Orbene, siffatta interpretazione del dettato normativo sembra in insanabile contrasto con quanto stabilito dal legislatore urgente del 2022, almeno per come è dato ricavare dalla, sia pure non piana, lettura del testo; contrasto vieppiù insanabile con quanto affermato chiaramente, per quello che vale, anche dalla relazione illustrativa al decreto-legge in discussione.
E invero, il decreto-legge del ‘22, in continuità con la norma transitoria dettata dall’art. 35, comma 6, del d.lgs. n. 149 del 2022, voleva che le udienze pubbliche già fissate entro il 31 dicembre del 2022, si celebrassero tutte in forma cartolare; invece il provvedimento del Primo presidente – almeno per quelle già fissate fino al 29 gennaio 2023 – dispone che si proceda in udienza pubblica.
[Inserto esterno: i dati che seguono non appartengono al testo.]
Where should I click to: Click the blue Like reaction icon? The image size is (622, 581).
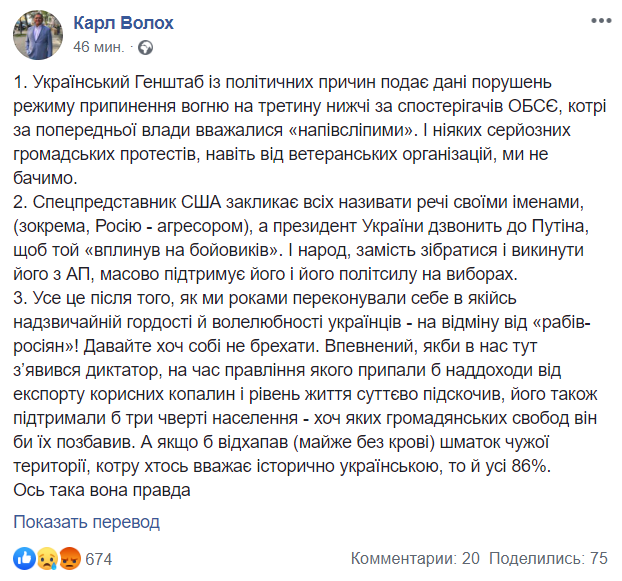tap(23, 558)
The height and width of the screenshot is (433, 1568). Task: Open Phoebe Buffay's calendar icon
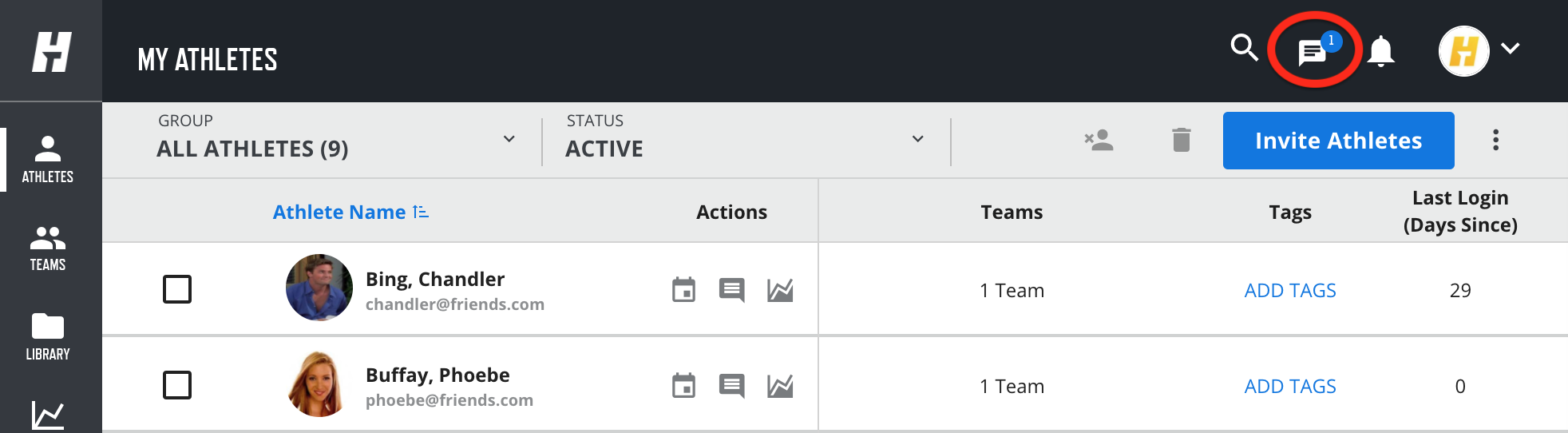click(683, 386)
Il medesimo legislatore, facendo mostra di volere introdurre un doppio regime rispetto alla novella del Codice del ’22 solo per un breve periodo transitorio («anche in deroga»), aveva confermato che le udienze ancora da fissare, a partire dal 1° gennaio 2023, si celebrassero sempre in presenza e, invece, il Primo presidente dispone che, almeno fino al 30 giugno 2023, le udienze pubbliche saranno tutte celebrate in forma c.d. “cartolare”, salvo diversa richiesta formulata dalle parti o dal pubblico ministero.
Un’ultima considerazione.
La soluzione adottata dall’organo di vertice della S.C., per un verso, sospende l’applicazione del rito c.d. “cartolare pandemico” per ventinove giorni (dal 1° gennaio al 29 gennaio 2023), così scegliendo una soluzione di continuità con il pregresso regime della c.d. “cartolare pandemica” e, per altro verso, lo estende indiscriminatamente per ulteriori cinque mesi (fino al 30 giugno 2023), in relazione ad udienze che potrebbero riguardare, in thesi, anche ricorsi depositati addirittura dopo l’entrata in vigore della novella del Codice del ’22. Occorre chiedersi se una simile soluzione appaia ragionevole: la risposta ai lettori di questa nota.